Diante da vaga em aberto, a opção por Alessandra Ferreira devolve força ao Podemos na chapa majoritária. Casada com o Prefeito de Rondonópolis, Cláudio Ferreira (PL), Alessandra contaria com o respaldo do presidente da Assembleia Legislativa do Estado de Mato Grosso (AL/MT), Max Russi. A escolha dela adicionaria densidade eleitoral ao palanque de Pivetta na região Sul de Mato Grosso, reduto político do senador Wellington Fagundes (PL), que desponta como adversário direto na corrida ao Palácio Paiaguás.

O Ponderável: A Cartada do União Brasil

Como alternativa direta a Alessandra, desponta o nome da deputada federal Gisela Simona. Caso a escolha recaia sobre Gisela, o União Brasil preservará o espaço de prestígio na composição majoritária ao lado de Pivetta. Se a opção for por Alessandra Ferreira, o Podemos expandirá consideravelmente a sua participação institucional no grupo governista, mantendo o equilíbrio de forças dentro do arco de alianças da base aliada.

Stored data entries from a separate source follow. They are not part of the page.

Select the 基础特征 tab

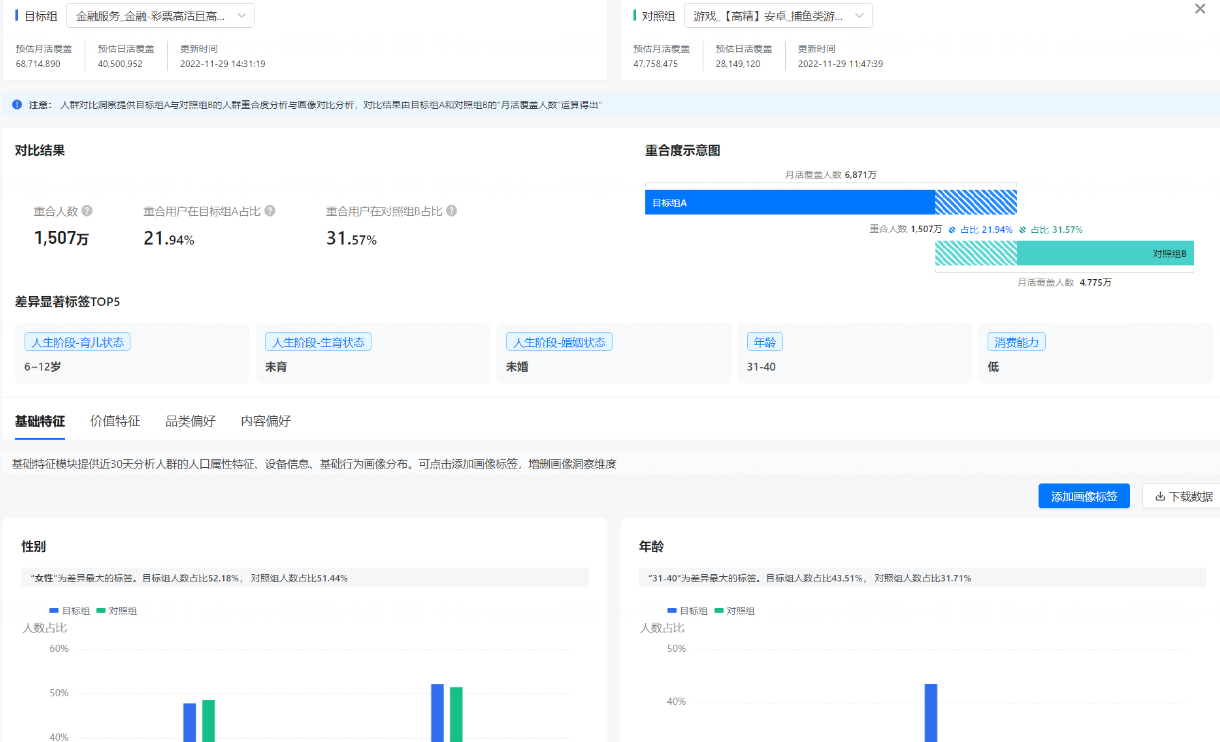pos(40,421)
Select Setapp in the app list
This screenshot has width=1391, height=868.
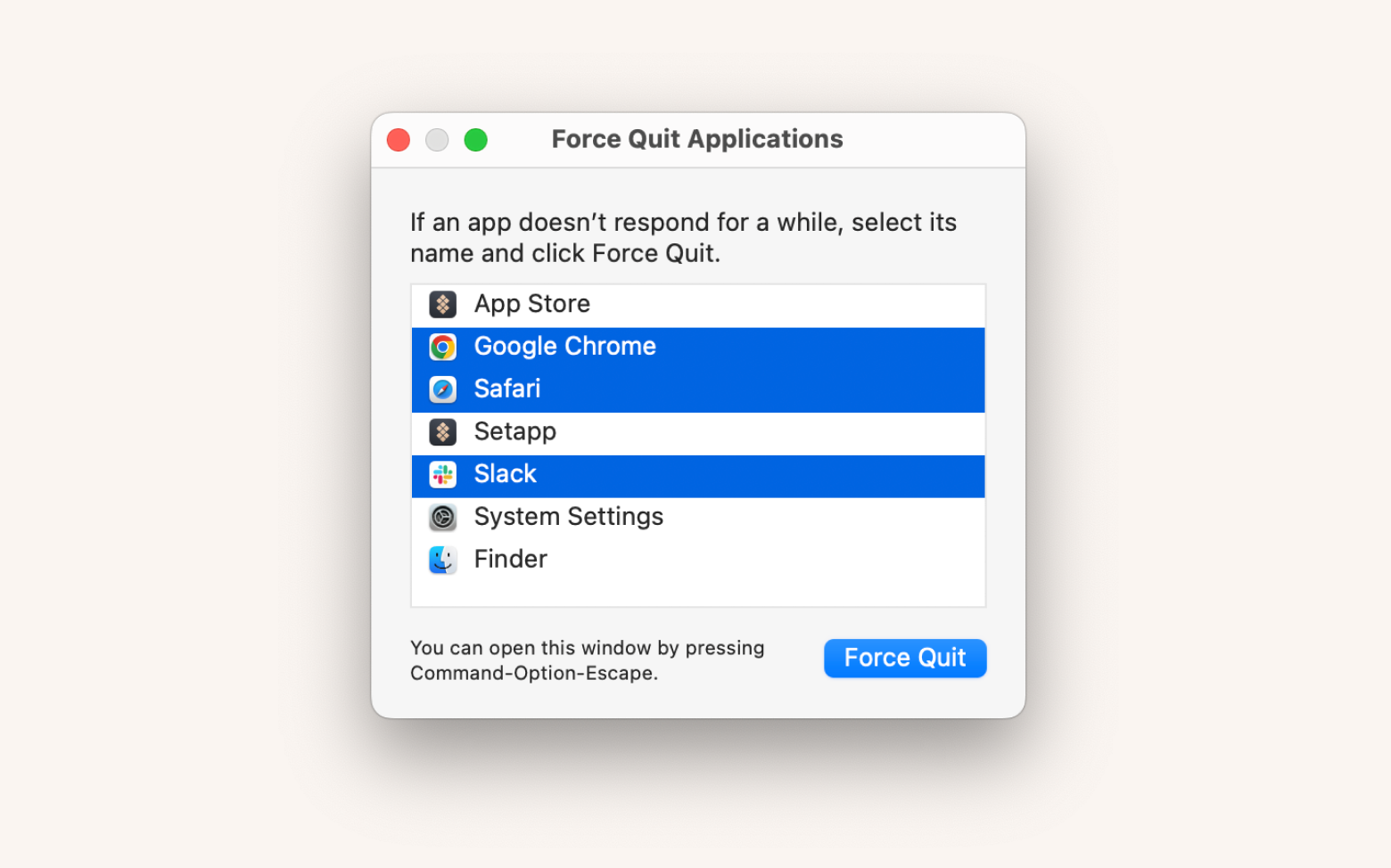514,432
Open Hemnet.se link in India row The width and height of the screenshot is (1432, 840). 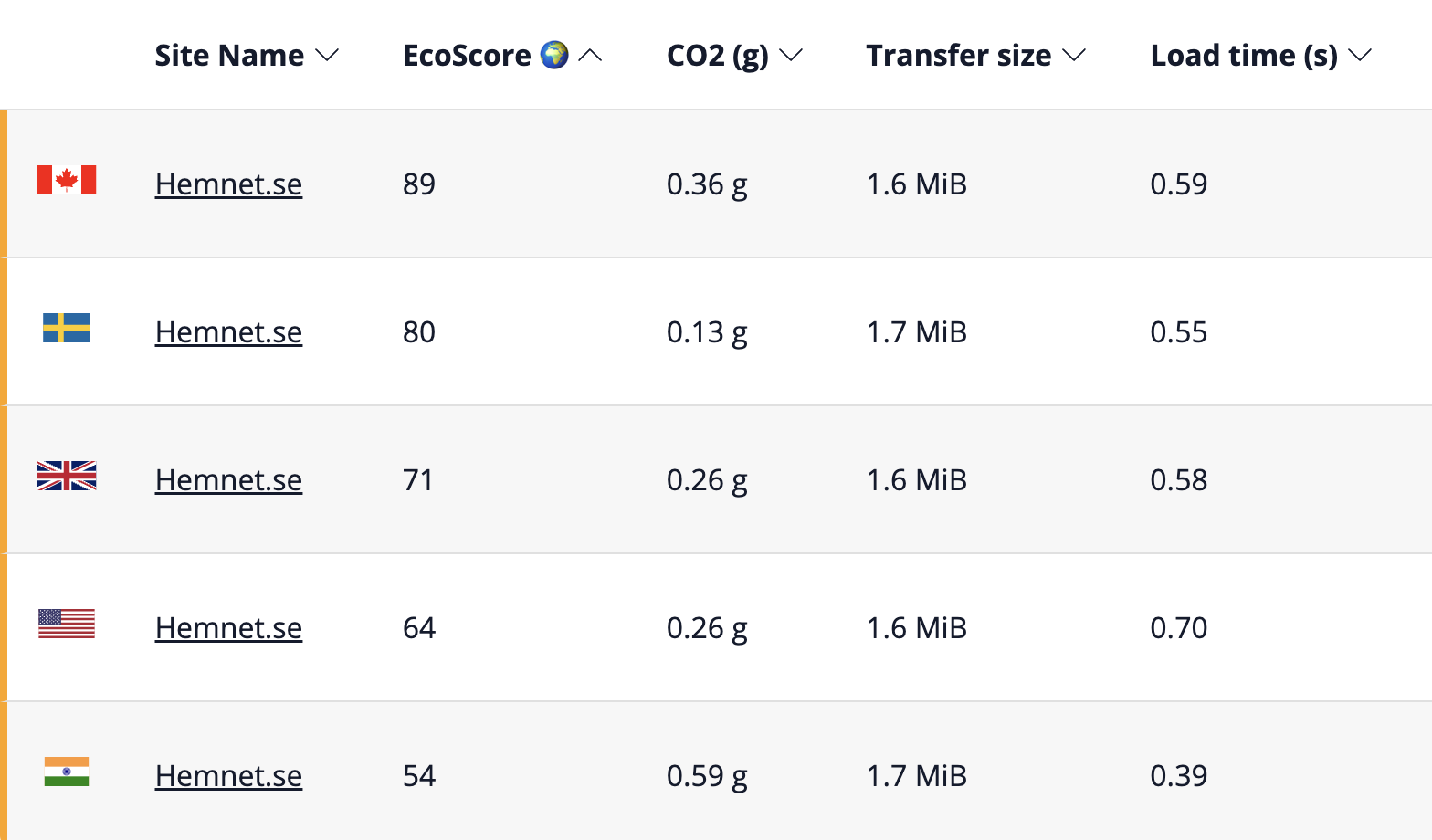click(228, 776)
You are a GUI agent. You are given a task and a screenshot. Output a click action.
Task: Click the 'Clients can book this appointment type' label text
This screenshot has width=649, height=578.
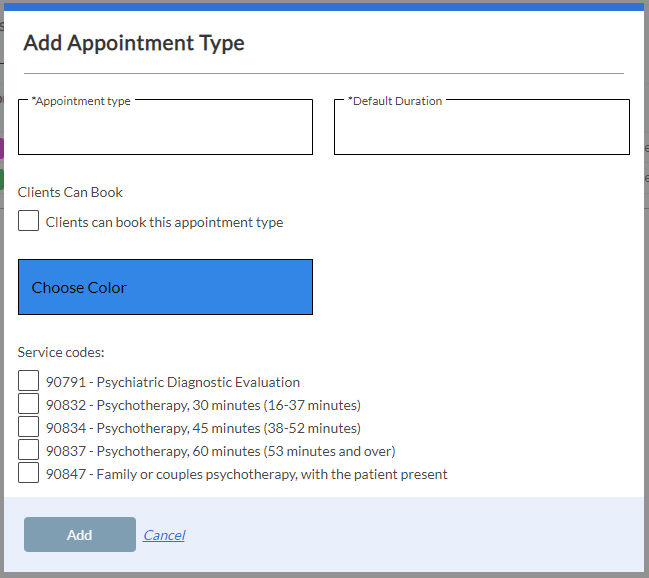pyautogui.click(x=164, y=222)
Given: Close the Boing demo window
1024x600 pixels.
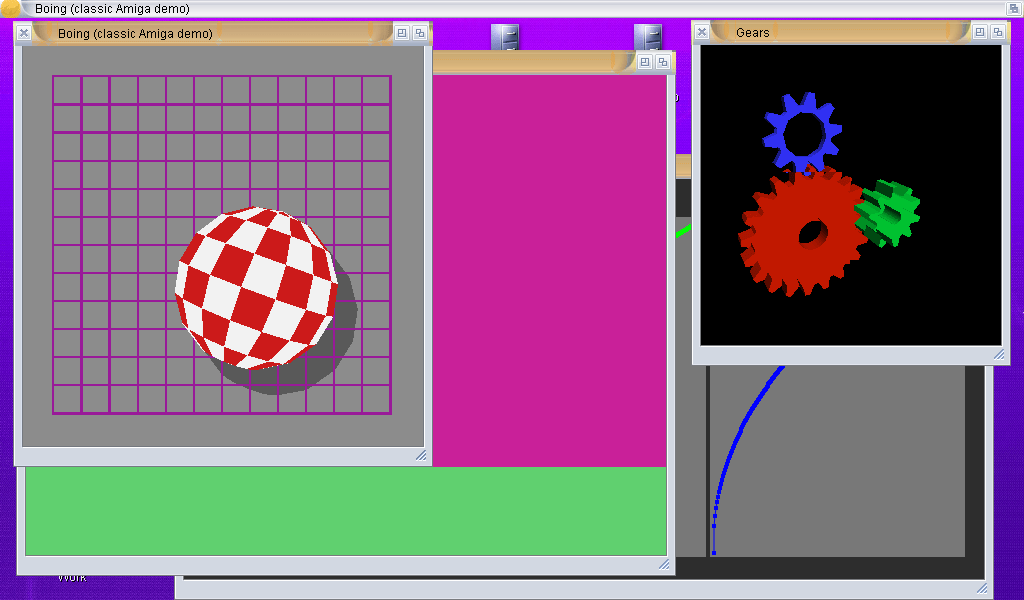Looking at the screenshot, I should pos(24,33).
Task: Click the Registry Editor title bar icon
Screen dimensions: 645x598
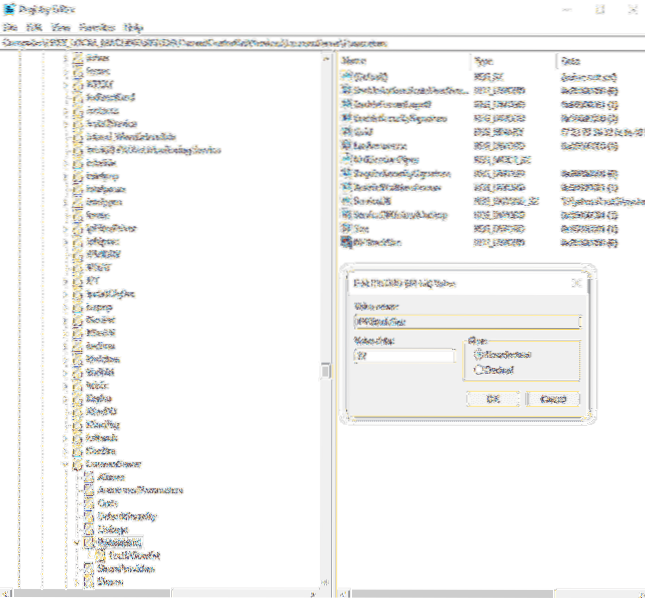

As Consequências: O Futuro da Coligação

A definição final da chapa permanece dependente dos diálogos de última hora travados entre Pivetta e os partidos aliados. O rearranjo traz implicações profundas ao cenário eleitoral mato-grossense: ao mesmo tempo em que tenta estancar o desgaste provocado pelas investigações federais, a base aliada enfrenta o desafio de pacificar feridas expostas e reorganizar suas forças regionais para garantir a competitividade na disputa pelo governo do Estado.